Ninety-one-year-old Mugabe has been president for 28 years, and has left Zimbabwe's economy in tatters after decades of dictatorial rule. He has frequently been criticized by the West for his alleged corruption and disregard for human rights, and earlier this year, the Guardian reported that new evidence showed Mugabe was implicated in massacres carried out during the 1980s and 1990s that resulted in the deaths of 20,000 civilians.

Other nominees for the award included Microsoft founder Bill Gates and U.N. Secretary-General Ban Ki-moon. Previous winners include Russian President Vladimir Putin and Cuba's Fidel Castro.

The prize committee praised Mugabe's leadership and work ethic, saying in a statement: "Ever since Robert Mugabe was sworn in as the president of Zimbabwe in the 1980s, he has worked hard to bring political and economic order to the country and to improve the welfare of the Zimbabwean people by overcoming hardship."

The Confucius Peace Prize was established in 2010 after Chinese dissident writer Liu Xiaobo, who called for political reform and the end of communist rule in China, was awarded the Nobel Peace Prize, causing outrage in the country. The organizers have no connection to the Chinese government, reports Quartz.
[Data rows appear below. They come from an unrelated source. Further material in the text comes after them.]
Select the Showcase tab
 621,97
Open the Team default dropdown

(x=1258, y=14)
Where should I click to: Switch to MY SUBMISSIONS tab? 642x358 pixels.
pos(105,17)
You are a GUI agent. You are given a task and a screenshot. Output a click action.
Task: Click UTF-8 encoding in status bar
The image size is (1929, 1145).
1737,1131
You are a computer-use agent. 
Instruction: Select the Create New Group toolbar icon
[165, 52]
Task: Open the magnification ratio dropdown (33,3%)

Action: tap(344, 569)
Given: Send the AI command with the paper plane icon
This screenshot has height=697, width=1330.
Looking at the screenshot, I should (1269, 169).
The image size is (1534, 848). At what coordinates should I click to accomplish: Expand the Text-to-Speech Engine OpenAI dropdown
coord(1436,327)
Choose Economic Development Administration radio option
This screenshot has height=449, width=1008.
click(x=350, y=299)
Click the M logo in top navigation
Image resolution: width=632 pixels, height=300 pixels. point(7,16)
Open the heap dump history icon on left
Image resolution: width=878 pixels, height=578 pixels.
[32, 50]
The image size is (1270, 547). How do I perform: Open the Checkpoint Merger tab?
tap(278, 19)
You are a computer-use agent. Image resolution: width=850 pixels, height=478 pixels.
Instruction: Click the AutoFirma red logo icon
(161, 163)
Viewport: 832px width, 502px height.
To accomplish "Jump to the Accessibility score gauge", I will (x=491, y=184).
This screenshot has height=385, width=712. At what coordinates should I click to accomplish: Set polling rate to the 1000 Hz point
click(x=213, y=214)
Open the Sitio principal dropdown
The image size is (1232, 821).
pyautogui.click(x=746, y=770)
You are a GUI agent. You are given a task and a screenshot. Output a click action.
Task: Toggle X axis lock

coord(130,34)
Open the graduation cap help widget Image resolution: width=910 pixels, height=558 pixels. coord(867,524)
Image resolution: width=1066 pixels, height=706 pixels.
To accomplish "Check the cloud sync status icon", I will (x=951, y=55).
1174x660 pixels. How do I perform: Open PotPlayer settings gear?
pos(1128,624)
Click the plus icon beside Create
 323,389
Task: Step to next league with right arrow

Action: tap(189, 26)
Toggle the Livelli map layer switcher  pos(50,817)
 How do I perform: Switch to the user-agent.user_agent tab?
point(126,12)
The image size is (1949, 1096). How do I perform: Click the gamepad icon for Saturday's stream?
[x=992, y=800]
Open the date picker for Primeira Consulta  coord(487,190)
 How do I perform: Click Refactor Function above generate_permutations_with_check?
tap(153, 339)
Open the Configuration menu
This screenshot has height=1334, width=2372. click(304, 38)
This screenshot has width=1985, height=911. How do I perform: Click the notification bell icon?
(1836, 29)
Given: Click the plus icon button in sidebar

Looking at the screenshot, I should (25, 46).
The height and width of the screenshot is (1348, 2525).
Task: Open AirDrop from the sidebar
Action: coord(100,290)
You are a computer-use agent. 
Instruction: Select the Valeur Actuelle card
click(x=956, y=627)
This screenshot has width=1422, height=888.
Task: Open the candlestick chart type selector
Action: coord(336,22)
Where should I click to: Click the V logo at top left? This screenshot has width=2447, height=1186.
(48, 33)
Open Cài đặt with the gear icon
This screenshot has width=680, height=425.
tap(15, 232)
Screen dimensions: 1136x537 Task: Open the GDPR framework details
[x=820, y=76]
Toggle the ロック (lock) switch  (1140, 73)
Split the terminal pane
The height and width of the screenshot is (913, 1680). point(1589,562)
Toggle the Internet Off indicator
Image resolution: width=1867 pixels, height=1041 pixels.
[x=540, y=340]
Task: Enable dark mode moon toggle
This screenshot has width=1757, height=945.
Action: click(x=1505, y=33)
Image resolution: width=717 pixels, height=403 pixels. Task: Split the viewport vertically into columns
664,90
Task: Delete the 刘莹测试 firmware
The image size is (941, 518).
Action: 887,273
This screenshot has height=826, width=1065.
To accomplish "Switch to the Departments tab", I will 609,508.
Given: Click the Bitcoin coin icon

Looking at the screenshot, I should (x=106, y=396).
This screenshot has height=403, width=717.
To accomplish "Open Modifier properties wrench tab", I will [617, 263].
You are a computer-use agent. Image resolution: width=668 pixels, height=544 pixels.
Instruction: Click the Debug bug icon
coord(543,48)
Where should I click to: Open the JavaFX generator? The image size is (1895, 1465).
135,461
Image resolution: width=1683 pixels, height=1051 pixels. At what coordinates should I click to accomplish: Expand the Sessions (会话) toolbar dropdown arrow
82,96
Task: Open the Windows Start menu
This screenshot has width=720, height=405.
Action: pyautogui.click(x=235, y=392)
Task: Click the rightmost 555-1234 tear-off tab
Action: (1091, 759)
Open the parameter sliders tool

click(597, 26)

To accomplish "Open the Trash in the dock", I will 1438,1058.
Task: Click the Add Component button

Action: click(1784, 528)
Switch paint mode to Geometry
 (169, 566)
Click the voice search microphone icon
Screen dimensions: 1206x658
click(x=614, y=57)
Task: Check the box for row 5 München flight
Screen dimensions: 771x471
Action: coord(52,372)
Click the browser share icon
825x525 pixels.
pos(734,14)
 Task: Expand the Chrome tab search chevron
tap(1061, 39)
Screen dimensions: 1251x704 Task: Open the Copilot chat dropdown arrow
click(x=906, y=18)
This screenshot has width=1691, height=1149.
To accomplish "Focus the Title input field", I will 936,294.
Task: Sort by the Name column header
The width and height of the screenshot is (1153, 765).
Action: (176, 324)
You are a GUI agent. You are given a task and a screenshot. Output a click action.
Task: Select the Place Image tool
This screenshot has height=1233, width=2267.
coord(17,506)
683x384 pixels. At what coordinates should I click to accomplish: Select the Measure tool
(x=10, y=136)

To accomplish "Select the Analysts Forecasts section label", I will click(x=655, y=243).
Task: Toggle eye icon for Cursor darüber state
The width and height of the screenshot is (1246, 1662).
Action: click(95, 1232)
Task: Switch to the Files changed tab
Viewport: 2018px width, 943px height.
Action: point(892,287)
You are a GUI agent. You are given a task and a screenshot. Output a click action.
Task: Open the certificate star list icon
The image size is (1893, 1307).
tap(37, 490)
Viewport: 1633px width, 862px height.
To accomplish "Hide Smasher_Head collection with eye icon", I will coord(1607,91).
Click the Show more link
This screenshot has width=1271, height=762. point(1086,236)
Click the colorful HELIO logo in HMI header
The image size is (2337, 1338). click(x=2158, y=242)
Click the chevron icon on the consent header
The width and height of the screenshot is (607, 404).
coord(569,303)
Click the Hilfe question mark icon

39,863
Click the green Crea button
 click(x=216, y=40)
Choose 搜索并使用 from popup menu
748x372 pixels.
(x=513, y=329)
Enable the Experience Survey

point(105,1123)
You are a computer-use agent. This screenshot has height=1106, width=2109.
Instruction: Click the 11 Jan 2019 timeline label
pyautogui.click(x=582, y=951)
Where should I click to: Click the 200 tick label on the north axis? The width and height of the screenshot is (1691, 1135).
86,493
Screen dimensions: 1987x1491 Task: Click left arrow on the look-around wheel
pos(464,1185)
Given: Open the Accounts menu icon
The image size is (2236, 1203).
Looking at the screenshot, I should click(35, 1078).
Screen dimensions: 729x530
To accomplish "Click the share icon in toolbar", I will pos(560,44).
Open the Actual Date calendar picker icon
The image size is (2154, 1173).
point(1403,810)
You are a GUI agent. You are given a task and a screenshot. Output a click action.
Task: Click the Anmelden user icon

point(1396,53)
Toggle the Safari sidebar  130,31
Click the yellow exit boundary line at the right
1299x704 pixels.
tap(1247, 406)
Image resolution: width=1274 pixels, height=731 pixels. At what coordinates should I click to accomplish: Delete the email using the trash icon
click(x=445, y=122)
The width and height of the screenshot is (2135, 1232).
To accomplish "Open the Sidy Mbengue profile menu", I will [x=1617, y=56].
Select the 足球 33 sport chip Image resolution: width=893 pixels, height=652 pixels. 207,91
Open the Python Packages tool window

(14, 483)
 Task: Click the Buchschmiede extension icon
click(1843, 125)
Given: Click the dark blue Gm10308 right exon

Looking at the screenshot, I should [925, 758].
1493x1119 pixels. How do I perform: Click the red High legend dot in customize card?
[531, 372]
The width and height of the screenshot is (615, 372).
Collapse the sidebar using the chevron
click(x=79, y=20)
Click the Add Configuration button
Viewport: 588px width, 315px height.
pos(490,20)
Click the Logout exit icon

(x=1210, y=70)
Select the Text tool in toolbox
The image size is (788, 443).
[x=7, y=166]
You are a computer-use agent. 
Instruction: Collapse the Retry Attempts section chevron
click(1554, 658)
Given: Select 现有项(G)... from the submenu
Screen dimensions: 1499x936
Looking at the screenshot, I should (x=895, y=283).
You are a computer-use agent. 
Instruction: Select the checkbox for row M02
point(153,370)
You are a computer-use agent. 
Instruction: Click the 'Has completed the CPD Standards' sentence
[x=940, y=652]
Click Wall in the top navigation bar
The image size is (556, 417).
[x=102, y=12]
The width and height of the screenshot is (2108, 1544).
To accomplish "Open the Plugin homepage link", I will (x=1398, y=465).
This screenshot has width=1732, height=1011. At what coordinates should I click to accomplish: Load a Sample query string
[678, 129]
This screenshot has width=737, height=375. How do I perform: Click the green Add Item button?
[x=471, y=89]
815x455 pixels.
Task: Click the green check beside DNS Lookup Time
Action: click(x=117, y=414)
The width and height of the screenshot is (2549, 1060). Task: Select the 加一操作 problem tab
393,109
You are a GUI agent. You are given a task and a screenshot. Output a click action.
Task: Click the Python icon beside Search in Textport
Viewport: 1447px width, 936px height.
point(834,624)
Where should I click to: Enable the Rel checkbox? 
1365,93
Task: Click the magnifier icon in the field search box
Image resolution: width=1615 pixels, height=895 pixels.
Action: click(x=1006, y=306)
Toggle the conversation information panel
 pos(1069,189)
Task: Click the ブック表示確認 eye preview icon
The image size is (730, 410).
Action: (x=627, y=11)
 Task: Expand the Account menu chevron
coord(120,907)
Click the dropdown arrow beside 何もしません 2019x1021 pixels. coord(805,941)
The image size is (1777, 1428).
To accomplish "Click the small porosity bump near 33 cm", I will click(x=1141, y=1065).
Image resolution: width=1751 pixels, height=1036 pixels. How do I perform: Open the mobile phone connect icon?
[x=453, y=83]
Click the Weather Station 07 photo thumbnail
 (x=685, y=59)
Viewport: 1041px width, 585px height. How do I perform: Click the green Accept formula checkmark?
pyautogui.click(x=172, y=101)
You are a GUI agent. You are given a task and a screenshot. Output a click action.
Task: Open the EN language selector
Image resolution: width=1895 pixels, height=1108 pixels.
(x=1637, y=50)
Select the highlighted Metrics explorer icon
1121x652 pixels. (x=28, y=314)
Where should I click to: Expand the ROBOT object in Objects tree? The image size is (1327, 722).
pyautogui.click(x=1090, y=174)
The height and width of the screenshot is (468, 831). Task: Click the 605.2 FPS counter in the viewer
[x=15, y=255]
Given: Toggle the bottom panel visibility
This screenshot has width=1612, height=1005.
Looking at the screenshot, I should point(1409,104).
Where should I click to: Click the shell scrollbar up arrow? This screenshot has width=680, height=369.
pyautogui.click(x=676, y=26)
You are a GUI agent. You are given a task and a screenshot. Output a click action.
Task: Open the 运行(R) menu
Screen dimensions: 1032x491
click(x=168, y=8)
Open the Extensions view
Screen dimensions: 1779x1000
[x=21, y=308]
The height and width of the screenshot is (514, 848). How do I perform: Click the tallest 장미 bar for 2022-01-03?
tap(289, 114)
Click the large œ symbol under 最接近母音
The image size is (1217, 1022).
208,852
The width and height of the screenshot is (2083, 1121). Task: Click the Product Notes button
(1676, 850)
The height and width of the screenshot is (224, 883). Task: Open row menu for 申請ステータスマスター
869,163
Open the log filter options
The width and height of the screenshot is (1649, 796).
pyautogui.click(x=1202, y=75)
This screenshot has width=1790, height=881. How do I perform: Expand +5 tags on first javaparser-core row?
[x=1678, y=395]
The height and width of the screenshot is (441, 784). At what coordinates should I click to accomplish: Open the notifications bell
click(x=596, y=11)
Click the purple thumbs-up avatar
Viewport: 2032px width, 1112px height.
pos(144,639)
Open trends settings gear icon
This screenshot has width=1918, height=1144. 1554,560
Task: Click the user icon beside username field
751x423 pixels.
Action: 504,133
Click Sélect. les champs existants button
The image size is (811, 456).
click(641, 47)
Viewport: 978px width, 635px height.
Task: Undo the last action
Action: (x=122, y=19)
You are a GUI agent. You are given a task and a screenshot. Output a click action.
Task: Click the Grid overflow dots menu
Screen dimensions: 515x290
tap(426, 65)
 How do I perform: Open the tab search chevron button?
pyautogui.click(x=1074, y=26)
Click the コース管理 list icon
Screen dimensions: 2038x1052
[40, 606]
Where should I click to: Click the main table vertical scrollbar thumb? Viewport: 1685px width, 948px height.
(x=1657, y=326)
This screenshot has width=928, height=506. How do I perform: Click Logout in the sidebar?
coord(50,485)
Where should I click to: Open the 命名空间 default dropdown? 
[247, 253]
"China is a great nation that has been influenced by the Confucian concept of peace for a long time," Tan Changliu, the chairman of the awards committee, told CNN in 2010. "We want to promote world peace from an Eastern perspective."

The Confucius Peace Prize is named after the ancient Chinese philosopher. Prize winners receive a golden statuette trophy of Confucius and 100,000 Chinese yuan ($15,700).